** START OF Excerpted passage **
# coon hound cross??



## olroy (Mar 3, 2013)

Any of you hunt an out cross?  Cur x Hound or Feist X Hound? Just interested how they do on Squirrel?


----------



## dotties cutter (Mar 3, 2013)

I have a july gyp I recently inherited. I havn,t tried her on a squirrel but she is starting off great on rabbits and loves to tree our big tom cat in the back yard ever chance she gets. The only problem she has is her size slows her down in the rough briers we have here. She is a hard huntin little dog though.


----------



## ngacoons (Mar 3, 2013)

I have hunted a couple on squirrel I've tried a walker cur a English cur and a redbone cur but you can register them under treeing curs in ukc. I never really liked none of the ones I had but maybe I had a bunch of bad apples


----------



## ngacoons (Mar 3, 2013)

I think the reason ppl started making this cross is where they could have a dog hunt like a cur but with hound tree power


----------



## canepatch (Mar 3, 2013)

The best squirrel dog I ever owned was a bluetick/cur cross.  He was the complete package.


----------



## Hardwood (Mar 4, 2013)

I think MLandrum on here hunts rabbits with a Bluetick coonhound/Poodle cross. Or at least thats what they look like


----------



## Ricky Harrington (Mar 5, 2013)

I own Amazing Tack Factor he is 3/4 hound 1/4 cur grand pup of WLDNITECH GRNITECH PR' X JR He is a real nice hound come and go hunting hunt on squirrel and coons


----------



## Ricky Harrington (Mar 5, 2013)

tack


----------



## olroy (Mar 6, 2013)

That Tack is one sharp dog! My cousin has a walker x Cur cross that is a good squirrel dog. I'm really starting to like the looks of these. My feist keep getting eat by Yotes!!!!!!!!


----------



## Ricky Harrington (Mar 6, 2013)

do not let the pic fool you 65 # and loud loud


----------
** END OF Excerpted passage **
** START OF Entries shown **
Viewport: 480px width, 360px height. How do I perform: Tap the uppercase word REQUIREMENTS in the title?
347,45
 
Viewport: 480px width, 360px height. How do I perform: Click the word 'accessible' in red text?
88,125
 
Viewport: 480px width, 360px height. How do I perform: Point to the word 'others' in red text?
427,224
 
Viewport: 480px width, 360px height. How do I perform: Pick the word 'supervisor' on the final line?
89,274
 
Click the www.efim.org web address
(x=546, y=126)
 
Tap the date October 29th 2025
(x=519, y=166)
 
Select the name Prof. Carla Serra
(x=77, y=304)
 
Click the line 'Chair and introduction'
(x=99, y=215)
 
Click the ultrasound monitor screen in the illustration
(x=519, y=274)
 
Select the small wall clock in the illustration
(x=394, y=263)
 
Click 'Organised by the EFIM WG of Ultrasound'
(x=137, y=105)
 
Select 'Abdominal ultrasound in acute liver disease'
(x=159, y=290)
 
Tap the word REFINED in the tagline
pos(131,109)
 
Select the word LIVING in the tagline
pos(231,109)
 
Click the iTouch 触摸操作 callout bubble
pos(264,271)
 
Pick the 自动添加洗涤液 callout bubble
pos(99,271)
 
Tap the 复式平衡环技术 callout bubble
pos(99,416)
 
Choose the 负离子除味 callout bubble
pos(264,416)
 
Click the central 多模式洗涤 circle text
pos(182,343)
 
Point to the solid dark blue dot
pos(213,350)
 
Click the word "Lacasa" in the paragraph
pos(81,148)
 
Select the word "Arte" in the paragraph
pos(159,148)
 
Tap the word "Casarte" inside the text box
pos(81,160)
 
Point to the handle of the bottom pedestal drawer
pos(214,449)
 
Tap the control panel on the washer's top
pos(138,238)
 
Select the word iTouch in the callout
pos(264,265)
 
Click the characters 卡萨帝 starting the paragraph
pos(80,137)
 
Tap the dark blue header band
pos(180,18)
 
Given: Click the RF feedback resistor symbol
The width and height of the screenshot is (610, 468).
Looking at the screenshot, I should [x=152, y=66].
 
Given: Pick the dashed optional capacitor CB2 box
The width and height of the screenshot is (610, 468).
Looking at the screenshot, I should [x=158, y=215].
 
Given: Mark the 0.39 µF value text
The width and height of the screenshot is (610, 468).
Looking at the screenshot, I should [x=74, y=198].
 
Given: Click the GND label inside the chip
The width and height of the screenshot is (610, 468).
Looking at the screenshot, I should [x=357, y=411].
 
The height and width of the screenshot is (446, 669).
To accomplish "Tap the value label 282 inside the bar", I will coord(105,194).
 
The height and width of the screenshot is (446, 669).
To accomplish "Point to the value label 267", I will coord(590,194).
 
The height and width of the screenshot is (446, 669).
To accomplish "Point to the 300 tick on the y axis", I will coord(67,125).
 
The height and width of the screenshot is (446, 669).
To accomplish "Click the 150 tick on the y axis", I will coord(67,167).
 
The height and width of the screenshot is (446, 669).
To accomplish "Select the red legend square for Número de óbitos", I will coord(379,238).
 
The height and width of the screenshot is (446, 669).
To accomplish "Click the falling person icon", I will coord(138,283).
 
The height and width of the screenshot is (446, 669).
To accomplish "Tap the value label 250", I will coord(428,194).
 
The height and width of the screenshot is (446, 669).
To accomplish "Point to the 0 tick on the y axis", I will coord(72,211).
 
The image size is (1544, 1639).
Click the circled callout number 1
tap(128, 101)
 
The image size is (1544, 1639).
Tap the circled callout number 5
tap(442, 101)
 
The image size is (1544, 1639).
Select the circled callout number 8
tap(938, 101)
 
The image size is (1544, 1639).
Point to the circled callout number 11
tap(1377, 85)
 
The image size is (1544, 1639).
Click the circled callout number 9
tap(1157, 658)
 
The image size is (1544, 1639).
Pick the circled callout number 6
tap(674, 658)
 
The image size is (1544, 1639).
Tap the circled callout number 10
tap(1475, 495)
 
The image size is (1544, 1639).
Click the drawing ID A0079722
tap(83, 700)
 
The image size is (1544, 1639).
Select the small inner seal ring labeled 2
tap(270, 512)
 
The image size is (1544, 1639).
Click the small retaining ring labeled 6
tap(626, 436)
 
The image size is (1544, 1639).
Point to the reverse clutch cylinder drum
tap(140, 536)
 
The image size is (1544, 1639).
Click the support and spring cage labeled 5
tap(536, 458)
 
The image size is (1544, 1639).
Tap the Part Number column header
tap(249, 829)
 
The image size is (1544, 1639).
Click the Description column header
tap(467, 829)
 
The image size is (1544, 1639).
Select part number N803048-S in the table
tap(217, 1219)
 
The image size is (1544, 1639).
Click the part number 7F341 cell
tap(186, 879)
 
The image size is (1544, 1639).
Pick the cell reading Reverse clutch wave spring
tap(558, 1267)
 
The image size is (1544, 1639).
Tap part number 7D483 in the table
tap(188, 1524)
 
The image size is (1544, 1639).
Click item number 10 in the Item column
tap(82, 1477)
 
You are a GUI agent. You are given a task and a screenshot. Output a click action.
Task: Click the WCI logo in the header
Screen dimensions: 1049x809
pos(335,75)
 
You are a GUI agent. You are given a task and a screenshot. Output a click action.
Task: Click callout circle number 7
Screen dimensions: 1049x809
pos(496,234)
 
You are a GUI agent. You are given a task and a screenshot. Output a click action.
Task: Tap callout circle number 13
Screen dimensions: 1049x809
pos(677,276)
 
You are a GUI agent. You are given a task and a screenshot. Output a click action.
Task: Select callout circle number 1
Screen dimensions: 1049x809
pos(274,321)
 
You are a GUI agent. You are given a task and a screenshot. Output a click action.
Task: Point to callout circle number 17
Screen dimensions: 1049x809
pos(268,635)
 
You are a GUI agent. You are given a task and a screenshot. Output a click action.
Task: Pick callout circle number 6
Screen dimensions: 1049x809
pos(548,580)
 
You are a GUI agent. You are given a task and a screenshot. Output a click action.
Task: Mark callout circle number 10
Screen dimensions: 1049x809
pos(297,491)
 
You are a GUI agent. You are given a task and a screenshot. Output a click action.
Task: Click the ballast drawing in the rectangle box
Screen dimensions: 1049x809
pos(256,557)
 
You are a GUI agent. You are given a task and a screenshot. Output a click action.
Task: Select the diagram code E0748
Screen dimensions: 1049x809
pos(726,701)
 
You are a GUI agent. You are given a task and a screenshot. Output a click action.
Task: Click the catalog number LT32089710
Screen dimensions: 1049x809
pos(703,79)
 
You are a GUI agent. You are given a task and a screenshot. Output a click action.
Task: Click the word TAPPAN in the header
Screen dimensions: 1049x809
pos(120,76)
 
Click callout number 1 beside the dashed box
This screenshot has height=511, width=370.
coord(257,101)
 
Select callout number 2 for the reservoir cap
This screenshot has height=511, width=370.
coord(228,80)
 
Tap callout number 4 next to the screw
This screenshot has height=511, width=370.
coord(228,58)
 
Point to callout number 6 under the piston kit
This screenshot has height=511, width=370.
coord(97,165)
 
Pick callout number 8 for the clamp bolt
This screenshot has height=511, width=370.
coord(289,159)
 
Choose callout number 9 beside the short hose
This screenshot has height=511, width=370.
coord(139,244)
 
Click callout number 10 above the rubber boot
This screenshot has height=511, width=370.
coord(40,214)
** END OF Entries shown **
__Request A__. From the coon hound cross thread, extract the stretch from "## olroy (Mar 6, 2013)" through "eat by Yotes!!!!!!!!".
__Request B__. According to the coon hound cross thread, what cross was the best squirrel dog canepatch ever owned?

__Complete answer A__.
## olroy (Mar 6, 2013)

That Tack is one sharp dog! My cousin has a walker x Cur cross that is a good squirrel dog. I'm really starting to like the looks of these. My feist keep getting eat by Yotes!!!!!!!!

__Complete answer B__. A bluetick/cur cross.